--- Data to use ---

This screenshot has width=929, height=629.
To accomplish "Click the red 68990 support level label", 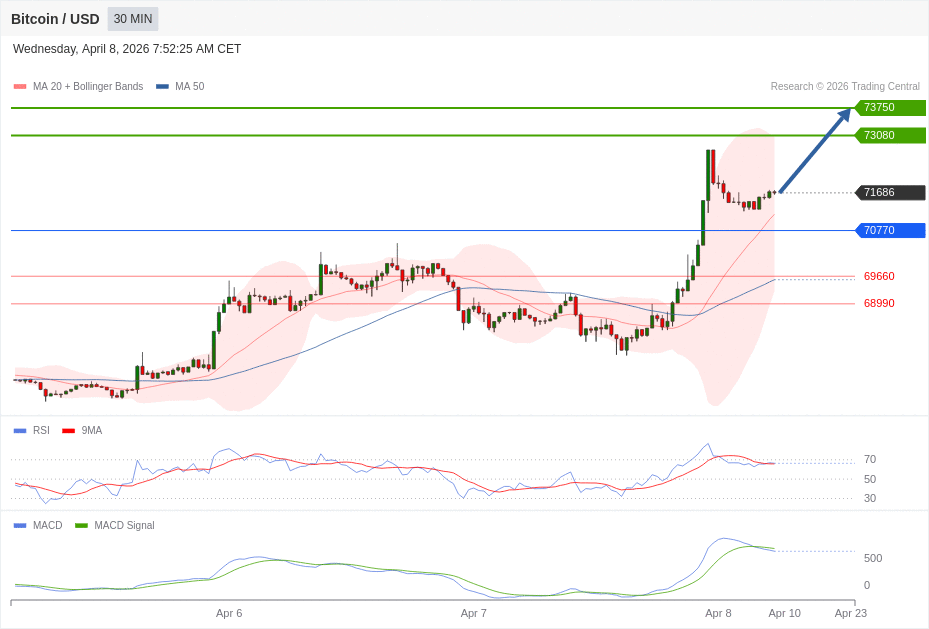I will [879, 303].
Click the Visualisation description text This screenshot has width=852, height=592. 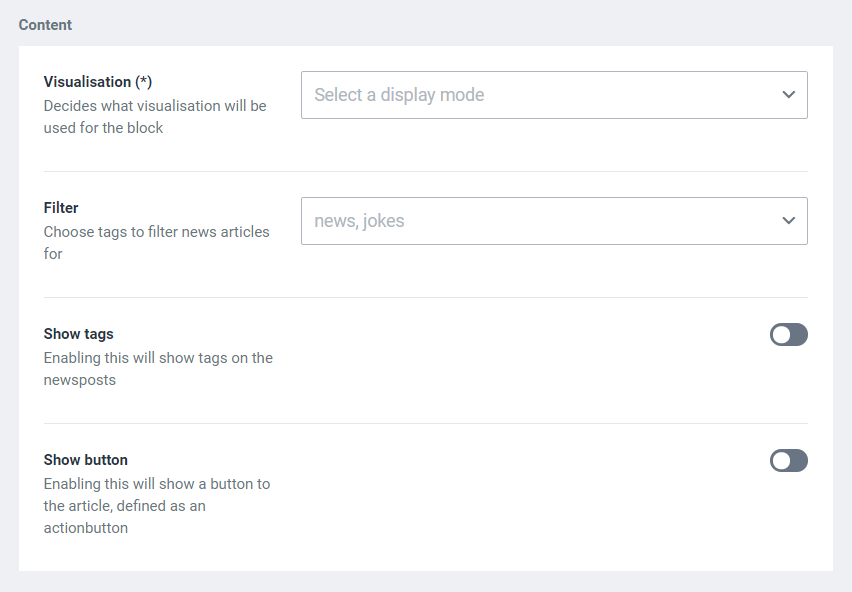click(x=155, y=117)
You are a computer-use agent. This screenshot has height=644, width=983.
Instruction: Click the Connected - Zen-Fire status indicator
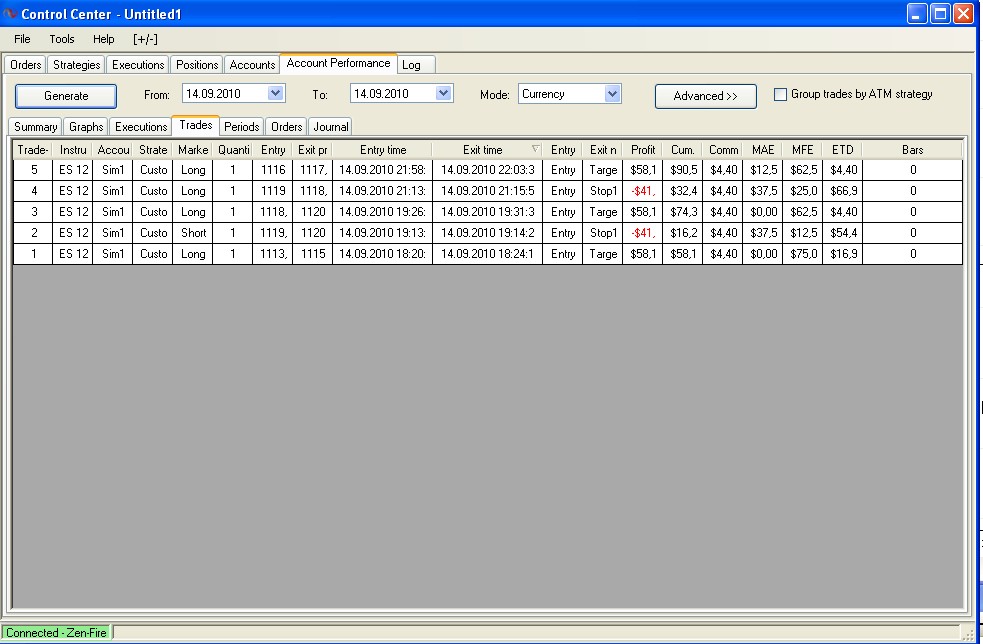tap(56, 633)
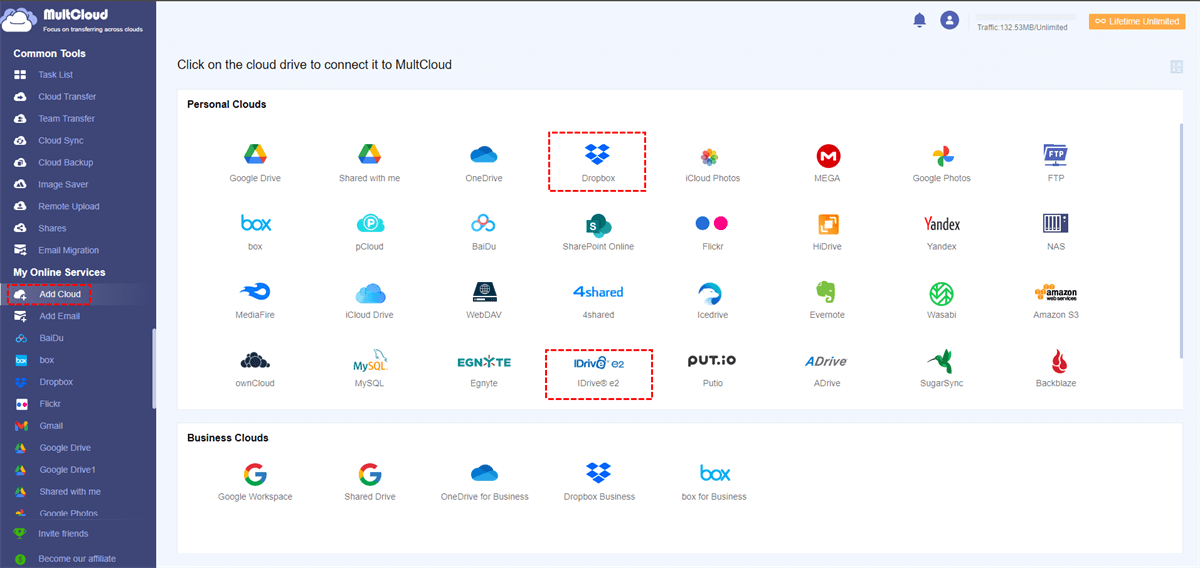Viewport: 1200px width, 568px height.
Task: Click the notification bell icon
Action: pyautogui.click(x=919, y=20)
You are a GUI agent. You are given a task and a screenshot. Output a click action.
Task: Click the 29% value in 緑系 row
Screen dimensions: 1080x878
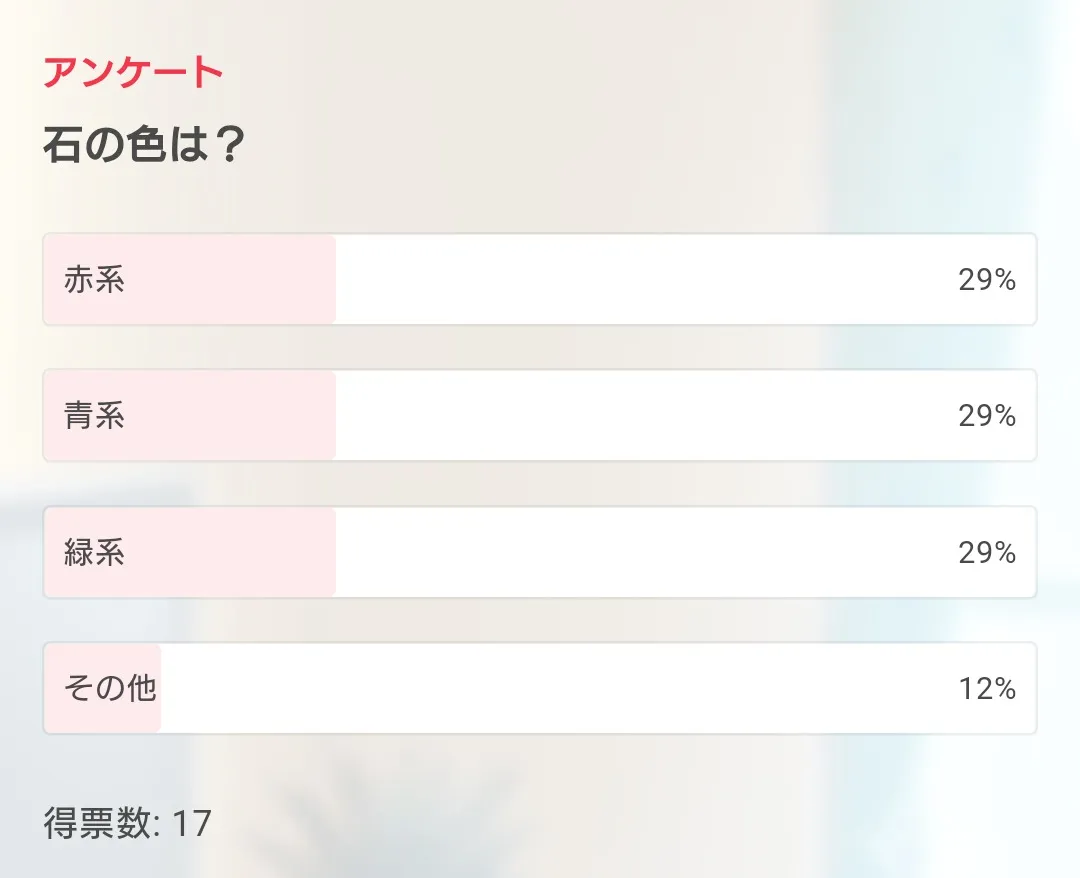[987, 552]
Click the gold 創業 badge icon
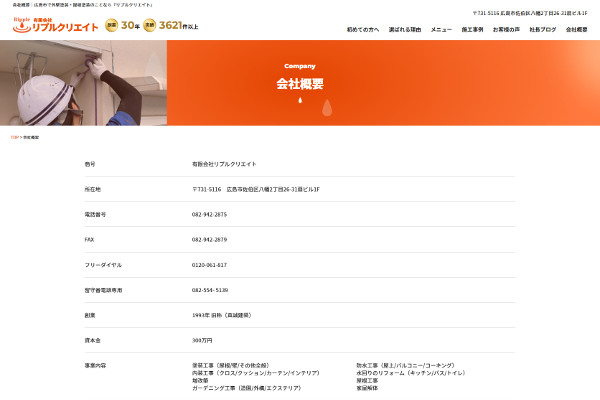 (111, 25)
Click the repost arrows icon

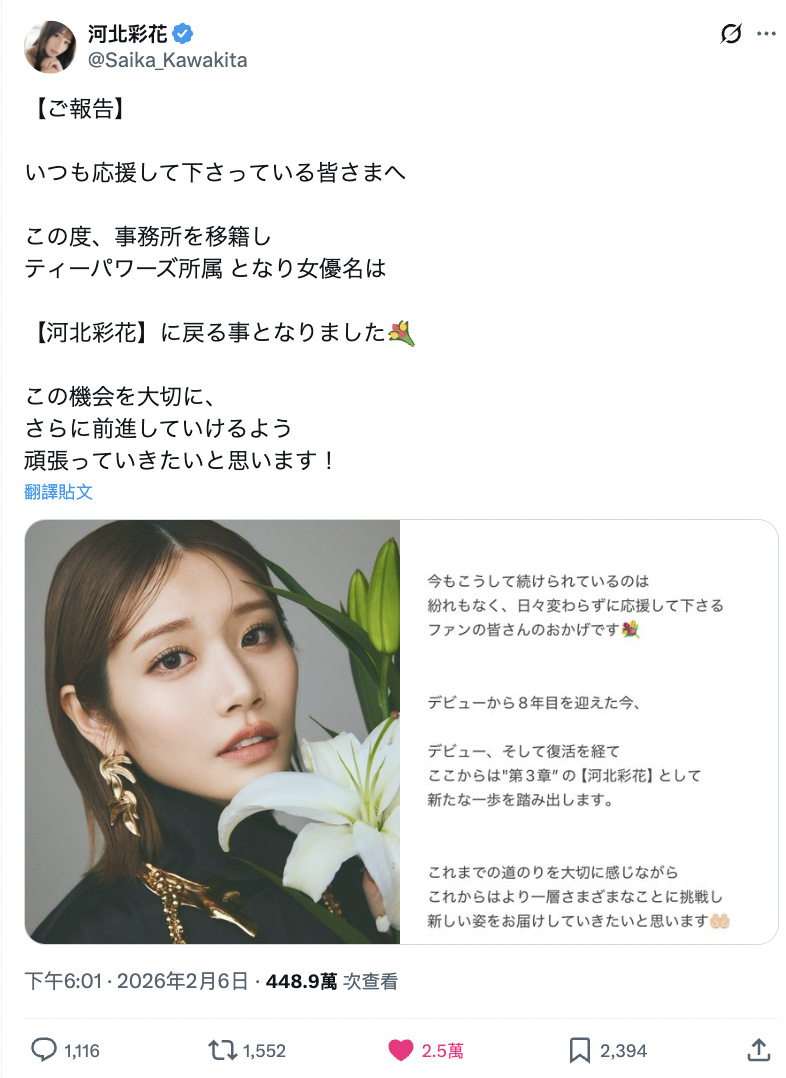tap(222, 1050)
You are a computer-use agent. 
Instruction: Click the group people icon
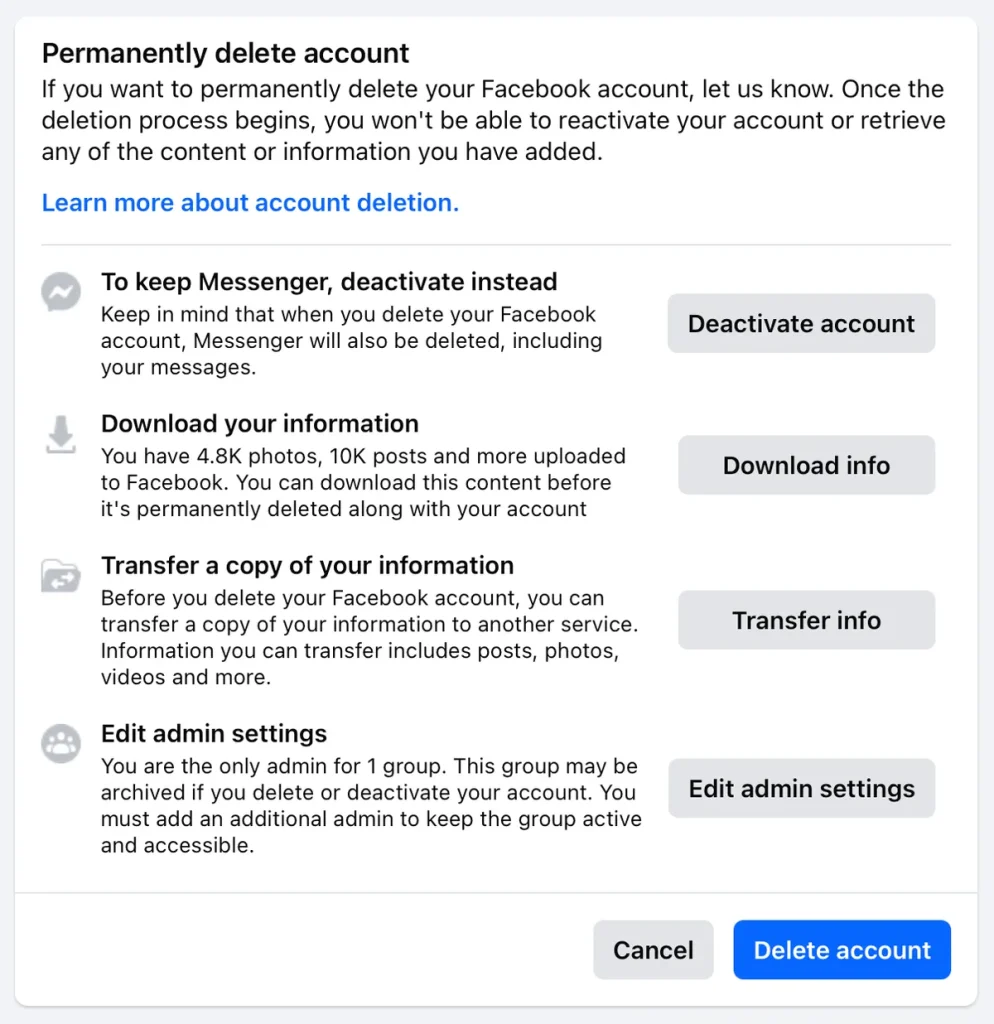[x=61, y=744]
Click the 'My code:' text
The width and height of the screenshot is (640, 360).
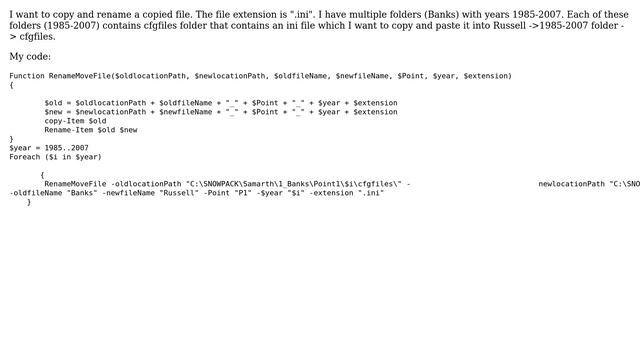point(30,56)
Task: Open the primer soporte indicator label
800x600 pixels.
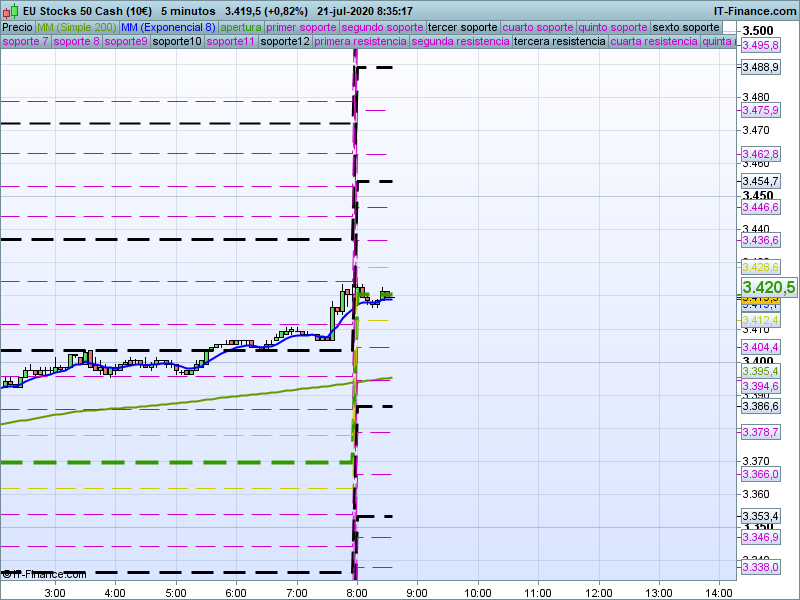Action: coord(302,27)
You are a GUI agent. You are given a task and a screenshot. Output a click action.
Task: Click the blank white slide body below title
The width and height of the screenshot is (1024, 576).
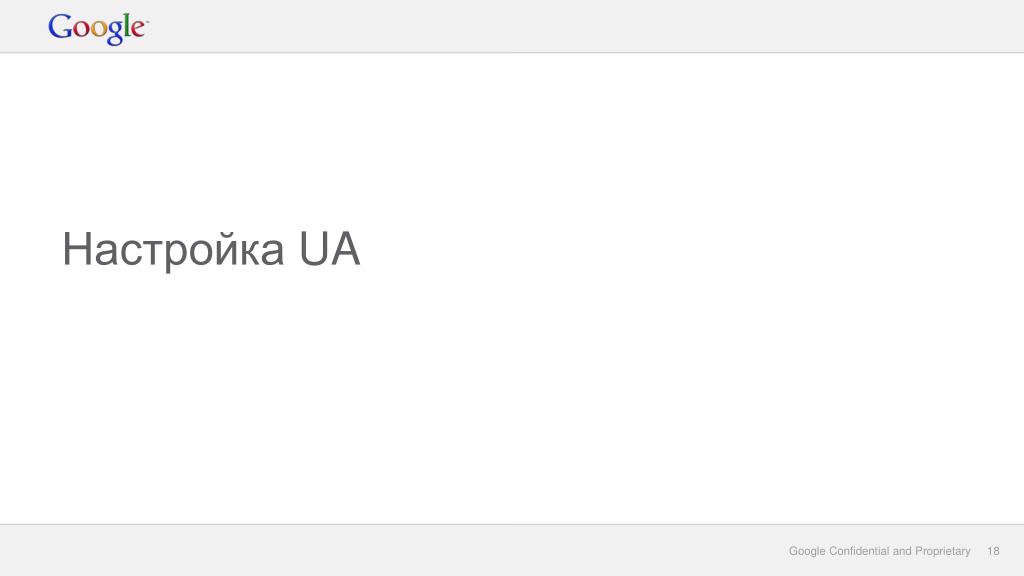coord(512,398)
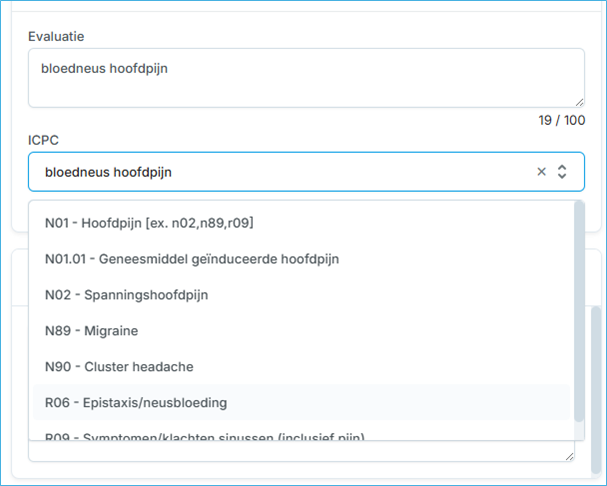Select N89 - Migraine

91,331
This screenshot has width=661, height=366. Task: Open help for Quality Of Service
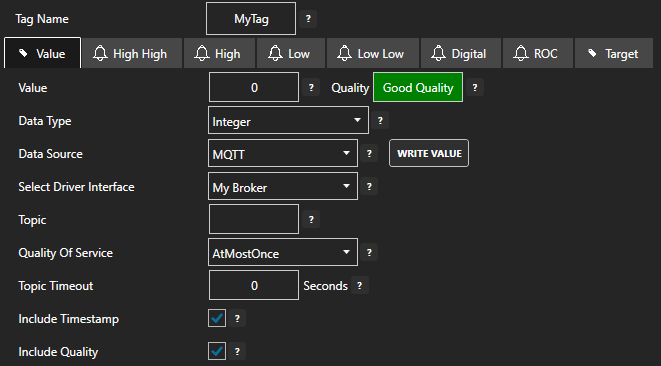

---

Activity: If a line above contains the word "computer", list it.

Final answer:
You are a computer-use agent. This screenshot has height=644, width=983.
You are a computer-use agent. 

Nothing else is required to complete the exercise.